Flyfish2002 - yes, Bill is great to work with, and he still has some gear of mine he's working on, so I almost hate to mention his name here -- don't want him to get TOO busy! He listens very carefully for what the client is trying to achieve, and does a very nice job of both describing what he can do, and delivering.

Blindjim - I think even the Harbeth M-40's can likely be driven by 100 watts of tube power. I think you will find that Harbeth users in general would say that the rated efficiency for the Harbeths does not seem to correctly describe their (relative) drive-ability. The M-30's on paper are relatively inefficient, but even 50 - 70 watts of tube power gooses them pretty well.

Bwcanuck - You're right about classical recordings, and it goes for old or new. A lot of Columbia records (meaning Lps or CDs) sound too bright to me on a system that otherwise doesn't have that problem -- especially the old Szell and Walter recordings. I think there might be some phono equalization issues there, at least with the Lps. But I'll tell you a great secret -- some of the most enjoyable recordings I have listened to in the last year have been old mono Deccas and EMIs. Not all, by any means, but a lot of the mono Ansermets are very good, and a lot of the chamber music is wonderful. Evenutally, I intend to get a separate turntable and a mono cartridge, and that is part of the rationale for setting up a separate system with my M30's.

Many thanks to all for the comments.

Interestingly, I also went from the M30s to Verity Parsifals. Both share some similarities, with a natural and smooth sound that does fatigue. The Parsifals are a fuller range loudspeaker that are even more refined. They remind of the M30 in that the top loudspeaker unit (above the granite slab) appears to be a an exceedingly good monitor that just happens to be well integrated with a woofer unit enclosure below the granite slab. This integration is part of their magic.
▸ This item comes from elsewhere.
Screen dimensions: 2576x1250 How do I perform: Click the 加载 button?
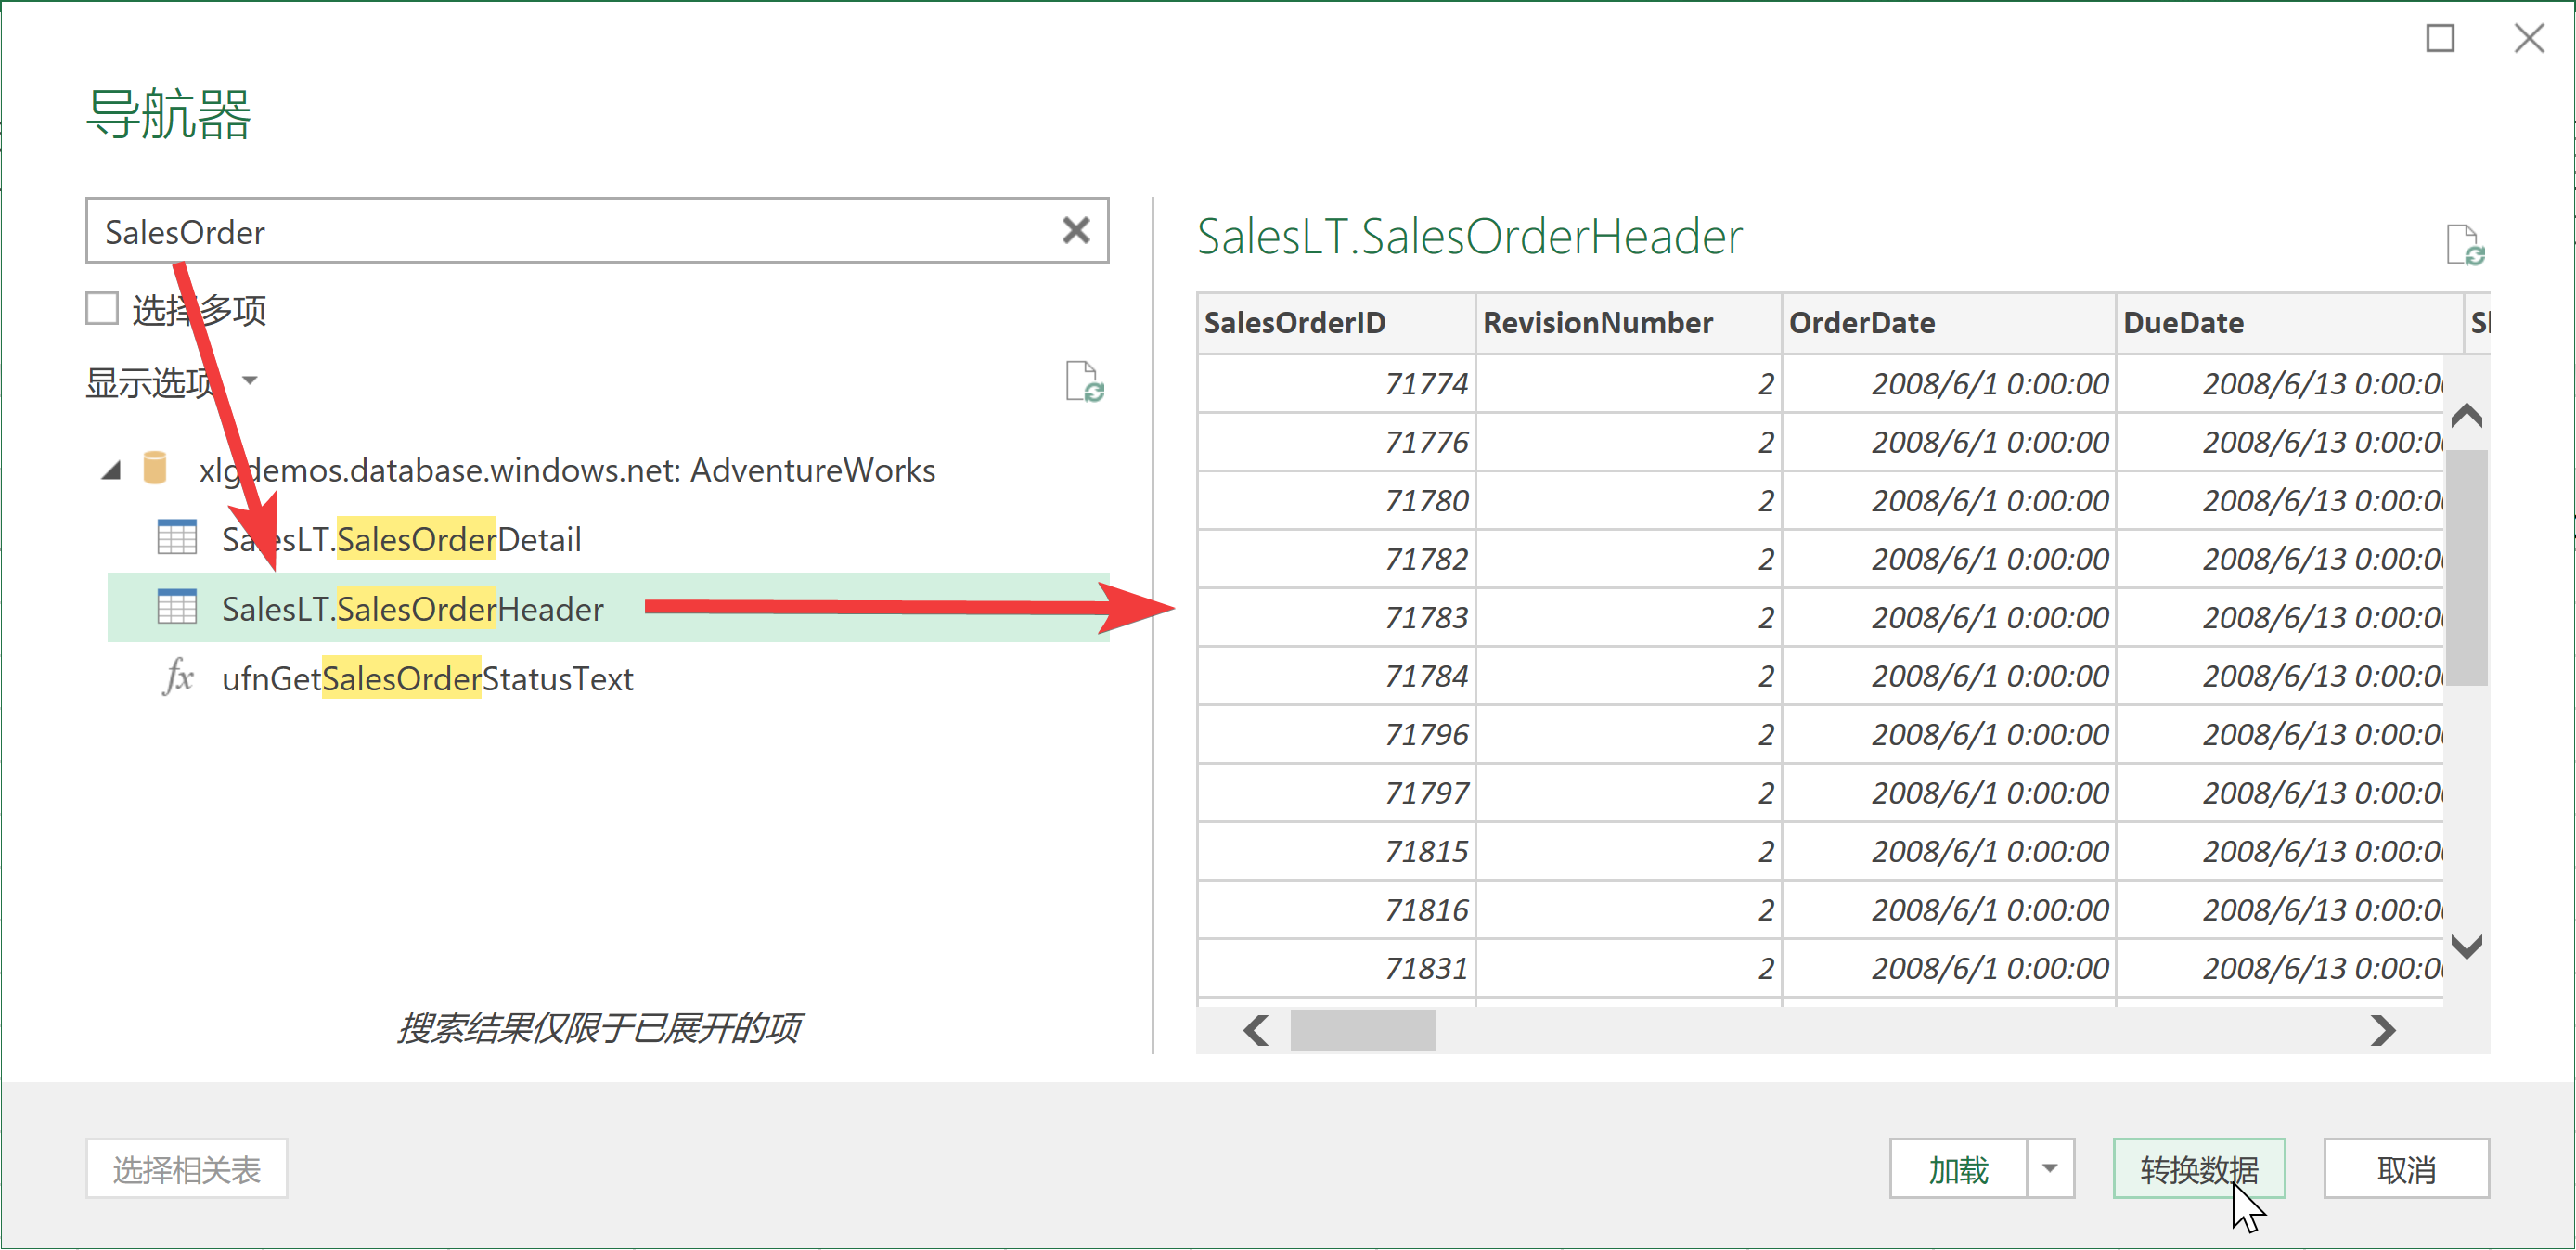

I also had the Spendor S3/5se prior to the M30s - great little monitors which sounded better every time the electronics improved (esp. amplification).

I agree with Glai, give the Verity's a listen. You can't go wrong.
I received my Ascendant two weeks ago to replace my Vandersteen 2 Ce Sig II and have put 400 hours of current through them, but probably more like 200 hours in driver workout.

I have experimented over the last few days and was blown away when I moved the speakers in from 8' to 7'. I also found that my initial listening distance of 9' was too much, so I moved in to 8' and thought I was part of the performance. I've found when I had my Thiels and Vandersteen, 9'+ was where the magic was but so far 8' listening distance with the speaker seperated 7' apart, 4' from the back wall and the left spkr 4.5' and right spkr 3.5' from side wall.

I'm going to give them a little more time to settle in and do some more experimenting. The level of detail and soundstaging in their current positions blow away 2 Ce Sig II. I'm still amazed at the ambiance and complete coherence of this design since it doesn't have the traditional midrange driver.

I still have not heard the Quatro Wood sig but I believe I made the right decision in going with the Ascendant. Please feel free to give any setup techniques and advice since I'm just entering back in the hobby.

How do I ensure that my pre-amp/amp balance is accurate in both channels?